Plaidoirie de la défense et verdict final

L’ancienne employée a présenté au tribunal un certificat prouvant qu’elle ne travaillait plus au moment des faits. Elle a demandé son acquittement de toutes les charges retenues contre elle. Le procureur avait requis une peine de 3 ans de prison ferme. Après délibération, le tribunal a finalement prononcé une peine de 6 mois de prison avec sursis et une amende de 20 000 dinars, tout en ordonnant sa libération si elle n’était pas détenue pour une autre raison.

Contexte des affaires d’escroquerie en Algérie

Cette affaire s’inscrit dans un contexte plus large de lutte contre la fraude et l’escroquerie en Algérie. Récemment, un imposteur se faisant passer pour un colonel de l’armée a été condamné à trois ans de prison pour avoir escroqué des directeurs d’hôtels. Dans un autre cas, un promoteur immobilier a été accusé d’avoir escroqué quatre sœurs en leur dérobant leur héritage.

Appels à la vigilance

Face à la recrudescence des cas d’escroquerie, les autorités multiplient les mises en garde.
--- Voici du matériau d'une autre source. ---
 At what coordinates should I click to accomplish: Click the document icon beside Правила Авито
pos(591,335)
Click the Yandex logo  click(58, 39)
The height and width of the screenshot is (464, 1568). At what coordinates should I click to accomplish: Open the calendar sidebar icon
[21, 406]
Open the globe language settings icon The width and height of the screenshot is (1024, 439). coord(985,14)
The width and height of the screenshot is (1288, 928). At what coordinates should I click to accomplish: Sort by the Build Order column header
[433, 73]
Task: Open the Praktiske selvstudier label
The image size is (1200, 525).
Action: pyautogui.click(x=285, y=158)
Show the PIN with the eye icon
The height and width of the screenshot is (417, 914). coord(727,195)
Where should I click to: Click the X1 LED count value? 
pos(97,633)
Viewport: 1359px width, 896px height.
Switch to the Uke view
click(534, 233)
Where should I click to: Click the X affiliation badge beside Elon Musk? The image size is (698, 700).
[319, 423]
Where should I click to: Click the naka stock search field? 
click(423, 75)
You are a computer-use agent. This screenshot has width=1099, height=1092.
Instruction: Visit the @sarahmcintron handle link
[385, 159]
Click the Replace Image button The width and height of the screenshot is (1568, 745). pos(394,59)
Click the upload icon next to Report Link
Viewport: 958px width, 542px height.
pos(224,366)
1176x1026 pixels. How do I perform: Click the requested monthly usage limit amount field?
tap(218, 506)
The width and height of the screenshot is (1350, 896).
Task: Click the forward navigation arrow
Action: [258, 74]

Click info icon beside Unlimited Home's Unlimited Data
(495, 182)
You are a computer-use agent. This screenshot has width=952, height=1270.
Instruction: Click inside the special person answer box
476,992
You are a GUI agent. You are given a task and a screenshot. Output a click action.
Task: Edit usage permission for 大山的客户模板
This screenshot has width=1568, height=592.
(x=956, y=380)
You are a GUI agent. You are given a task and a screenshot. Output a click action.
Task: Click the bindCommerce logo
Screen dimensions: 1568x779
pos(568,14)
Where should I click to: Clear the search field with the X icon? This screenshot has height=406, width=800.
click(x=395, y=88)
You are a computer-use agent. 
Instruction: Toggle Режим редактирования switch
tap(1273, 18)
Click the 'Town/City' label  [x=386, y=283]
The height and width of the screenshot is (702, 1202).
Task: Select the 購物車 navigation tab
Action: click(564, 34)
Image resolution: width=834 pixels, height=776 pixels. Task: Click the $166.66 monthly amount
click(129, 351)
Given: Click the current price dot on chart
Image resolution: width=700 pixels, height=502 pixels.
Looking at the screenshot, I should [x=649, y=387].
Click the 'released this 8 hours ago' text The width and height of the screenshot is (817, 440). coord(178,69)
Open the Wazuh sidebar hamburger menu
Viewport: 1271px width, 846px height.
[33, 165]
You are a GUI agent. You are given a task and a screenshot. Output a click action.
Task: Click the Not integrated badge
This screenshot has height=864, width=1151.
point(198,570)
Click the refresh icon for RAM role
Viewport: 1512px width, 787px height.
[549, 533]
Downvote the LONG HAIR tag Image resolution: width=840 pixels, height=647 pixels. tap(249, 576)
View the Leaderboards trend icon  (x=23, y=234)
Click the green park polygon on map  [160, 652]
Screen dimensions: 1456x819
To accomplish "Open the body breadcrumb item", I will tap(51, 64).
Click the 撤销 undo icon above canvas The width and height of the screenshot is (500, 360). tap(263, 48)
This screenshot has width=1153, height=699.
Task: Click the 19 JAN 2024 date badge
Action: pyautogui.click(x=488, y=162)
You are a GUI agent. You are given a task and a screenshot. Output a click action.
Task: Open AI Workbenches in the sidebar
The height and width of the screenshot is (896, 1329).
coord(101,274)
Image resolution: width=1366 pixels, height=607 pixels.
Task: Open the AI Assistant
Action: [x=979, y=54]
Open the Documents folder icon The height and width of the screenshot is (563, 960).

La police de Blida a récemment lancé un appel à la population pour rester vigilante face aux tentatives de fraude. De même, les concessionnaires automobiles ont mis en garde les clients sur des points cruciaux à vérifier lors de transactions.

Ces affaires soulignent l’importance de la vigilance des citoyens et du renforcement des contrôles administratifs pour lutter contre les différentes formes d’escroquerie qui persistent dans le pays.